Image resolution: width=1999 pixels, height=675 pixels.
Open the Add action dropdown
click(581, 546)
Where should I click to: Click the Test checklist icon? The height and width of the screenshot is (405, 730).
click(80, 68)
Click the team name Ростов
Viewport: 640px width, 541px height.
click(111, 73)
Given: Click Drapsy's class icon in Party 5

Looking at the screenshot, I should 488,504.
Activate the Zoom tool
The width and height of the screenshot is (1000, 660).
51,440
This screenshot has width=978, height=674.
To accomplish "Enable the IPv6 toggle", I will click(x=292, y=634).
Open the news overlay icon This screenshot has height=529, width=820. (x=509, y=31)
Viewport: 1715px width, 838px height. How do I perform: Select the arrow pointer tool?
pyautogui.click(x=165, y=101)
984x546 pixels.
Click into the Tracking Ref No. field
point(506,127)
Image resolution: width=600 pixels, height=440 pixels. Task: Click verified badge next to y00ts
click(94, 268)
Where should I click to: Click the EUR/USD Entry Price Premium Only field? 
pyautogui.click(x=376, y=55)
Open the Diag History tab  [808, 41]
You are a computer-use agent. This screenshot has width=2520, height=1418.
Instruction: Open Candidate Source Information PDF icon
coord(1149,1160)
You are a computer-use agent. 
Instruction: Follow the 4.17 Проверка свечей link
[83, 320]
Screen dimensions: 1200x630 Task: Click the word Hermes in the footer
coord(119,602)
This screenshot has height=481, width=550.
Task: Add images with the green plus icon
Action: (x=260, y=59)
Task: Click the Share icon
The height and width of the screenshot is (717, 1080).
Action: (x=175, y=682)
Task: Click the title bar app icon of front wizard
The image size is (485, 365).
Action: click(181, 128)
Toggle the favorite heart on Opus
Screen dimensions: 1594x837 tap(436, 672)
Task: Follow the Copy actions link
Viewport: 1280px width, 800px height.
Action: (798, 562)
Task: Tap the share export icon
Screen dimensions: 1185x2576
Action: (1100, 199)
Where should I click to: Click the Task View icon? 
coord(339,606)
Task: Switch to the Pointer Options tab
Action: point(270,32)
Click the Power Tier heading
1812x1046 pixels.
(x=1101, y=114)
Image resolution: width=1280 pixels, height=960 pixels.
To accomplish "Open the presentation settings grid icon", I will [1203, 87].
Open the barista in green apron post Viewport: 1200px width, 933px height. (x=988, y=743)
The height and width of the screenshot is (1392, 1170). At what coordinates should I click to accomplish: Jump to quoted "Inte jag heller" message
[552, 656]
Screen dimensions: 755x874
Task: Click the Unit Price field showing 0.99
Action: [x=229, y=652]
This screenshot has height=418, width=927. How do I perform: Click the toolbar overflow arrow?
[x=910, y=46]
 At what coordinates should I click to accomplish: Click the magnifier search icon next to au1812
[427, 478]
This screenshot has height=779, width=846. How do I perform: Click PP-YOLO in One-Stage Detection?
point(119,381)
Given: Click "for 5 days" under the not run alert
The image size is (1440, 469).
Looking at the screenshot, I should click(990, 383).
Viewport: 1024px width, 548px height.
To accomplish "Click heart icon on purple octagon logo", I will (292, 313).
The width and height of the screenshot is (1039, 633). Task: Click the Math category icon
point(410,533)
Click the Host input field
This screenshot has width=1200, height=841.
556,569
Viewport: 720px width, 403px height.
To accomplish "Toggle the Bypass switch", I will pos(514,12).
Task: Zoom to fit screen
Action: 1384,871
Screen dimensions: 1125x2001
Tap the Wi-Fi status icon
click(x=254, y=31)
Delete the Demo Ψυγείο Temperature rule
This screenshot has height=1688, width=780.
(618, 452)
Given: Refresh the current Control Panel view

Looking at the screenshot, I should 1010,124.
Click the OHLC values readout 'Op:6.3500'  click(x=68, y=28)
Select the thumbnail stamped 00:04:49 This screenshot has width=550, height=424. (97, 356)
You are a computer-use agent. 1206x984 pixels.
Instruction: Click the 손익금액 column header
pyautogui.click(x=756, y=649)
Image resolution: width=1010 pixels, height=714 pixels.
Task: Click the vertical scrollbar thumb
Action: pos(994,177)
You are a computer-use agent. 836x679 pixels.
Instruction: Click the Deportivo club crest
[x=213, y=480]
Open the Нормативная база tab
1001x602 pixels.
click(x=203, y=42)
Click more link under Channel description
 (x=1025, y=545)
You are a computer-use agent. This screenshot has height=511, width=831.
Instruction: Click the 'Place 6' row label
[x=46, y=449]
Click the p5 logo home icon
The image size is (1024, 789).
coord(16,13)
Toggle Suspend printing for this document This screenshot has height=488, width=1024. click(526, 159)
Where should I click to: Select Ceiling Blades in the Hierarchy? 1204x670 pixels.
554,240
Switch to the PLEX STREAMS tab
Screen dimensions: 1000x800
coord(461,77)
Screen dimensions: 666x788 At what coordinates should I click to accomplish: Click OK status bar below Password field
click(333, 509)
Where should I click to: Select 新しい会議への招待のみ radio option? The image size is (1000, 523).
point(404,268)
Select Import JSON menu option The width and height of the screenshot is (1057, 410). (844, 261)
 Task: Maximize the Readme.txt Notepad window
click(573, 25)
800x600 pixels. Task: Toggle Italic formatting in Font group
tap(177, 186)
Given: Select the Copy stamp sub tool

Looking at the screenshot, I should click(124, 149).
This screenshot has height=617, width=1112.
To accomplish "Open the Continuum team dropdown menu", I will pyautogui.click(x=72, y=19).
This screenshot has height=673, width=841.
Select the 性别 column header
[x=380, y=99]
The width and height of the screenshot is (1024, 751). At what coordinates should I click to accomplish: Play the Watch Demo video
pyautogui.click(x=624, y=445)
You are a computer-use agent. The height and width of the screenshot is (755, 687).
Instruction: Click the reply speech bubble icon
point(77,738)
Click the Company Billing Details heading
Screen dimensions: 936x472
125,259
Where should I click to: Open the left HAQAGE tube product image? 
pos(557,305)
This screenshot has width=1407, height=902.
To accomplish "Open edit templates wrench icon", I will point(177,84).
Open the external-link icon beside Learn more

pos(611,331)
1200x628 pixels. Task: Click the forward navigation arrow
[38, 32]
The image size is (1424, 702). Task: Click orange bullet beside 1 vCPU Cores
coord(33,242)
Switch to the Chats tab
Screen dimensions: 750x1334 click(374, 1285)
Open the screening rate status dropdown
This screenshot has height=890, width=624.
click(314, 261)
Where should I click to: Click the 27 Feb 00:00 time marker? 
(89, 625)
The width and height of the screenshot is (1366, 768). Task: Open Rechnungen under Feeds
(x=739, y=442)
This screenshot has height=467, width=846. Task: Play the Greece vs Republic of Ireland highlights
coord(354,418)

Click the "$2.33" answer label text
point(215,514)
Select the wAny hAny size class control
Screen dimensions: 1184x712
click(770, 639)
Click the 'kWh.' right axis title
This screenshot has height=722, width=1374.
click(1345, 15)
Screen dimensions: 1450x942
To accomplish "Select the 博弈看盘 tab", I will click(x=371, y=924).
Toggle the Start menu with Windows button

* _Problem to work on_:
Look through the material above for the string "team" and copy each line that has it.

* _Expected answer_:
Click the team name Ростов
To accomplish "Open the Continuum team dropdown menu", I will pyautogui.click(x=72, y=19).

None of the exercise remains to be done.